During fabrication in a manufacturing plant, the upper reinforcing strip 40 is provided near two outer ends with two threaded holes 41, 42 and the lower reinforcing strip 50 is provided near two outer ends with two through holes 51, 52 that are preferably two long slots. The upper and the lower reinforcing strips 40, 50 having threaded holes 41, 42 and through holes 51, 52, respectively, formed thereon are then embedded in the main body of the cushion pad 30 when the latter is molded.

The upper and the lower mounting holes 31, 32 and 33, 34 may also be preformed on the cushion pad 30 when the main body is molded. The upper mounting holes 31, 32 are pre-tapped or adapted to receive self-tapping screws. The lower mounting holes 33, 34 are preferably stepped holes having a diameter-expanded section at the outer side 30a and a diameter-reduced section at the inner side 30b of the main body, so that screws may be screwed into the lower mounting holes 33, 34 with head portions of the screws completely sunk in the diameter-expanded section of the lower mounting holes 33, 34.

A first set of screws 61 may be separately screwed into the upper mounting holes 31, 32 on the outer side 30a of the cushion pad 30 to engage with the threaded holes 41, 42 pre-formed on the upper reinforcing strip 40, and a second set of screws 62 may be separately screwed into the lower mounting holes 33, 34 on the outer side 30a of the cushion pad 30 through the through holes 51, 52 pre-formed on the lower reinforcing strip 50 to connect the cushion pad 30 to one lateral side of the hard disk drive 20.

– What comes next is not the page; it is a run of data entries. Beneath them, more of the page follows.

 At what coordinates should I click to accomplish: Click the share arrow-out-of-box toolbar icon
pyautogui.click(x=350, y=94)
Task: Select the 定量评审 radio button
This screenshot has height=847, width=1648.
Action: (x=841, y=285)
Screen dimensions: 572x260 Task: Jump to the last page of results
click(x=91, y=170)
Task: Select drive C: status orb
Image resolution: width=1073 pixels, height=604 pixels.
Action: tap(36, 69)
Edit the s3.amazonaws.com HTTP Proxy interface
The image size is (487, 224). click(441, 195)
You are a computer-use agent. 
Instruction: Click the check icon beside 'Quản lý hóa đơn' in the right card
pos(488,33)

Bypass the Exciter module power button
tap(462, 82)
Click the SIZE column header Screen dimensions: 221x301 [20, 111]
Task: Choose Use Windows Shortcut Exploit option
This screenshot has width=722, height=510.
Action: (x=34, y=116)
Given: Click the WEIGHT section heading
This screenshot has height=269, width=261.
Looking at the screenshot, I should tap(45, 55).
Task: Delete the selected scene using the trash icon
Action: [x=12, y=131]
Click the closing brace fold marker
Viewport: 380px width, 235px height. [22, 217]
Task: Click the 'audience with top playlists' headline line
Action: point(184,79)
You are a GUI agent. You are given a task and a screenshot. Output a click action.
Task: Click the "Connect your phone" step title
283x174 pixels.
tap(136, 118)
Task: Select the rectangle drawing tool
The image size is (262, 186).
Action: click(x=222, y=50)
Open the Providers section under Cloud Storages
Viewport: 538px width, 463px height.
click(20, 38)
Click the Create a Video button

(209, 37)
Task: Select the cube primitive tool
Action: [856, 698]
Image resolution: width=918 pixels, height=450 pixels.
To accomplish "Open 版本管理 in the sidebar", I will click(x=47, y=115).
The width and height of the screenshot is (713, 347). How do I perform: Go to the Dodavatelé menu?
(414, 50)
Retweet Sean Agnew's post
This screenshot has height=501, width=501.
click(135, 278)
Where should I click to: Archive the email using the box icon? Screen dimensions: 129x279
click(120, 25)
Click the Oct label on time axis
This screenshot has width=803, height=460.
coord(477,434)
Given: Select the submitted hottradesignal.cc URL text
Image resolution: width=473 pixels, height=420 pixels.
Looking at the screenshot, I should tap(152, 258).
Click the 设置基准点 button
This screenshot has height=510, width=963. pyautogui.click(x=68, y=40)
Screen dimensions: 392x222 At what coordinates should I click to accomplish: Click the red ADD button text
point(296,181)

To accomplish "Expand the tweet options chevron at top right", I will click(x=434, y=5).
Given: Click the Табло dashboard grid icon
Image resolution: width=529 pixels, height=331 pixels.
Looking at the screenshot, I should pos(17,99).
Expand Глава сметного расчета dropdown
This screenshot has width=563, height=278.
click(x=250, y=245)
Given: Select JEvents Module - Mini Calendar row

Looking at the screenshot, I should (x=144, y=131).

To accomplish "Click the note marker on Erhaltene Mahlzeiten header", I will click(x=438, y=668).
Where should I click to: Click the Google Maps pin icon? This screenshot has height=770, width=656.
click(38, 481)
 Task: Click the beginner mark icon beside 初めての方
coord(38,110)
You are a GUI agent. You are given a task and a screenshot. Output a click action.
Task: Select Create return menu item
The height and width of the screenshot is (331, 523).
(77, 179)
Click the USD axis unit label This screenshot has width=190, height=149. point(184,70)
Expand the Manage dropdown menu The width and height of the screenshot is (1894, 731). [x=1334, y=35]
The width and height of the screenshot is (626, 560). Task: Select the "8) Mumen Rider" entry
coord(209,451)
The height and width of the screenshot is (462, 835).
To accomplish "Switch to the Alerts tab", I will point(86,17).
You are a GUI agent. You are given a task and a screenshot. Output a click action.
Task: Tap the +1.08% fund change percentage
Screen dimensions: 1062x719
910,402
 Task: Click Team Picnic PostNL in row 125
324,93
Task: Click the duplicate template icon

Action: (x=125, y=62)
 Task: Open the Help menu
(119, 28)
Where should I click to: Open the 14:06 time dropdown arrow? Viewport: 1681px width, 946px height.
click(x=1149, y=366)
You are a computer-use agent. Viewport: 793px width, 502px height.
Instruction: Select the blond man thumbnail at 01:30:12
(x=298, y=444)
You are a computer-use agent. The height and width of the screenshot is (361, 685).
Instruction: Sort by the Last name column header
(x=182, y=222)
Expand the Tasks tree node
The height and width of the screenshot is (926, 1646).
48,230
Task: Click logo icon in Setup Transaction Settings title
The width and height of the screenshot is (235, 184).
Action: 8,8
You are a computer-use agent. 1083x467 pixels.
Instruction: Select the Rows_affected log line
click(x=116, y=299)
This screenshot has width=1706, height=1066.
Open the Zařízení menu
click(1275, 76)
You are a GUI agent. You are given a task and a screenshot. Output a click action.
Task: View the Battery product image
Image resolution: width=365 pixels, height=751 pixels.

Please refer to FIGS. 5 and 6. A computer case 70 defines a chamber 71 for the hard disk drive 20. Two sidewalls of the chamber 71 are provided with pre-formed mounting slots 72. To mount the hard disk drive 20 and the damping device of the present invention in the chamber 71 of the computer case 70, first extend the second set of screws 62 into the lower mounting holes 33, 34 through the through holes 51, 52 on the lower reinforcing strips 50 to engage with threaded holes correspondingly provided at two lateral sides of the hard disk drive 20, so as to connect the cushion pads 30 to two lateral sides of the hard disk drive 20, and then extend the first set of screws 61 through the mounting slots 72 on the sidewalls of the chamber 71 into the upper mounting holes 31, 32 of the cushion pads 30 to engage with the threaded holes 41, 42 on the upper reinforcing strips 40. The hard disk drive 20 having the damping device of the present invention connected to two lateral sides thereof is therefore assembled to the computer case 70.

With the above arrangements, any vibratory force produced by the hard disk drive 20 during operation thereof is first applied to the main body of the cushion pads 30 and the lower reinforcing strips 50 that are longer and located closer to the hard disk drive 20, and the upper reinforcing strips 40 that are shorter and located farther from the hard disk drive 20 serve as supplementary structures to bear the vibratory force. Since the upper and the lower reinforcing strips 40, 50 are separated from one another, they do not bear uniform force while absorbing the vibration produced by the operating hard disk drive 20. Therefore, the inherent elasticity and vibration-absorbing ability of the main bodies of the cushion pads 30 may be maintained.

Unlike the conventional damping devices for hard disk drive that have integrally formed reinforcing members embedded in the cushion pads to bear the same vibratory force as the main bodies of the cushion pads and transfer the vibratory force to the computer case to produce undesired noises, the present invention enables the main bodies of the cushion pads to maintain their elasticity and vibration-absorbing ability to effectively reduce the noise produced by the operating hard disk drive.

The present invention has been described with some preferred embodiments thereof and it is understood that many changes and modifications in the described embodiments can be carried out without departing from the scope and the spirit of the invention that is to be limited only by the appended claims.